My remarks

  • Excellent paper for beginners. But more experienced researchers may also profit from this reading, given how common some of those pitfalls are.

  • Some of the recommended practices are difficult to apply to deep learning because they require training and evaluating multiple models. The computational costs may be prohibitive. Nevertheless, it is vital to understand the limitations of single evaluations.

Takeaways

  • Before building the model:
    • Understand the data. Make some exploratory data analysis on the training set. If the dataset is described in a paper, read it.
    • But don’t look into the test set.
    • Check if you have enough data.

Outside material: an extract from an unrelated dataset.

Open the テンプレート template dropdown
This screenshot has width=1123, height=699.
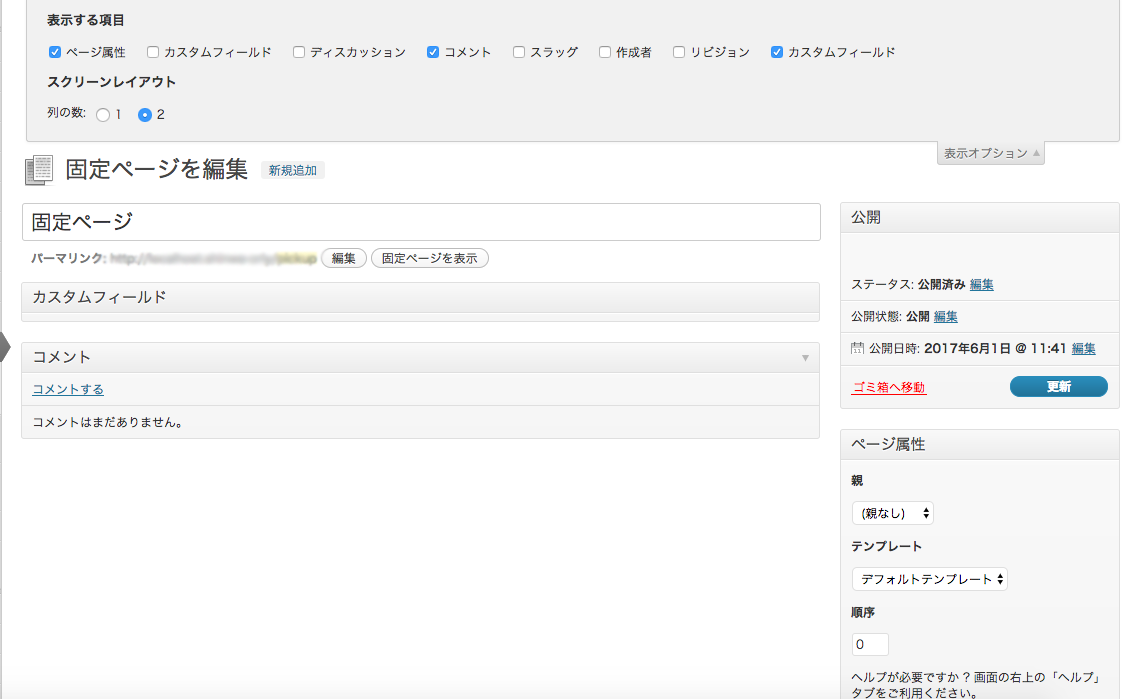(x=929, y=579)

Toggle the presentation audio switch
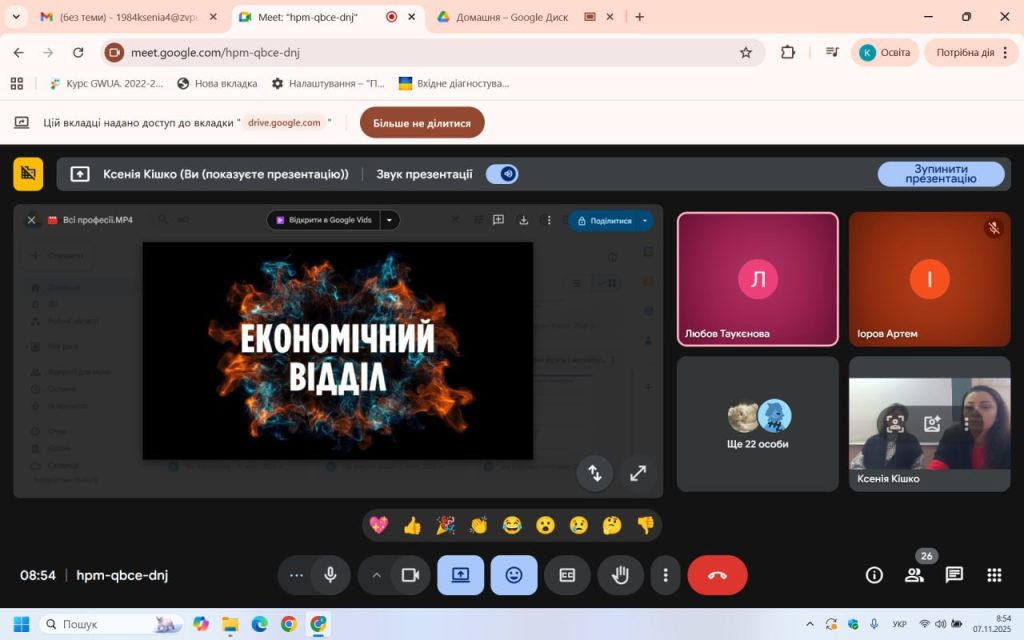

If not, you could generate more with data augmentation techniques and use cross-validation for a more efficient use of the existing data.
    • Talk with domain experts. It may prevent you from tackling the wrong questions or formulating your ML problem in the wrong way.
    • Review the literature. Someone else may have already solved your problem. Also, your method may have already been tried with a negative outcome.
    • Keep in mind how you want to deploy your model. Are there any time, memory, or energy constraints?
  • Building the model:
    • Make sure the test data will not leak into the training process. The test dataset should be used just for the model’s final evaluation. For things like hyperparameter optimization or learning curve monitoring (e.g. for early stopping) use a validation dataset (or cross-validation).
    • Try different models. This is easy to do with libraries like scikit-learn. There is no single best ML model for all problems.
    • But don’t use inappropriate models. Models have assumptions. Check if your problem complies with these assumptions.
    • Tune the model’s hyperparameters. There are many tools out there that do this automatically (AutoML).
  • Evaluating the model:
    • Evaluate the models multiple times. ML models may be unstable. Train multiple models with different random seeds and cross-validation. Evaluate all of them and report results in terms of mean and standard deviation.
    • Carefully choose the evaluation metric. For instance, don’t use accuracy with imbalanced data; other metrics, such as Cohen’s kappa coefficient (k) and Matthews Correlation Coefficient (MCC) are better suited for this situation.
    • Consider using an ensemble of models. Ensemble learning techniques, such as boosting, bagging, and stacking, are known to perform well in many situations.
  • Comparing models:
    • A higher accuracy does not necessarily mean a better model. When comparing two models, one has to evaluate both models many times and use statistical tests, such as McNemar’s test, to compare their performance.
    • Use a correction factor when comparing multiple models. If you are comparing more than two models using a series of pair-wise statistical tests, you have to use a correction factor such as the Bonferroni correction to account for the multiplicity effect.
    • The results from community benchmarks may be misleading. There is no guarantee that the researchers used the test set just once. Also, small performance improvements may not be statically significant.
    • Even statistical tests may be misleading. Different tests may yield different conclusions. Also, given enough data, it is easier to make small performance differences seem statistically significant. It is beneficial to include a measure of effect size, such as Cohen’s d or the Kolmogorov-Smirnov statistics.
  • Reporting the results:
    • Be honest and transparent. It is good to share your code along with a script that runs all the experiments used in your paper. Write clean and well-documented code.
    • Report performance in many forms. Use multiple datasets and performance metrics.
    • Don’t make claims not supported by the data. There are limits to what can be inferred from an experimental study. If a model performs well on a dataset it does not mean it will also do so in the real world or even on another dataset.
    • Look inside your model and try to understand how they reach their decisions. This will enrich the scientific contribution of your work. For deep learning, one could try explainable AI (XAI) techniques.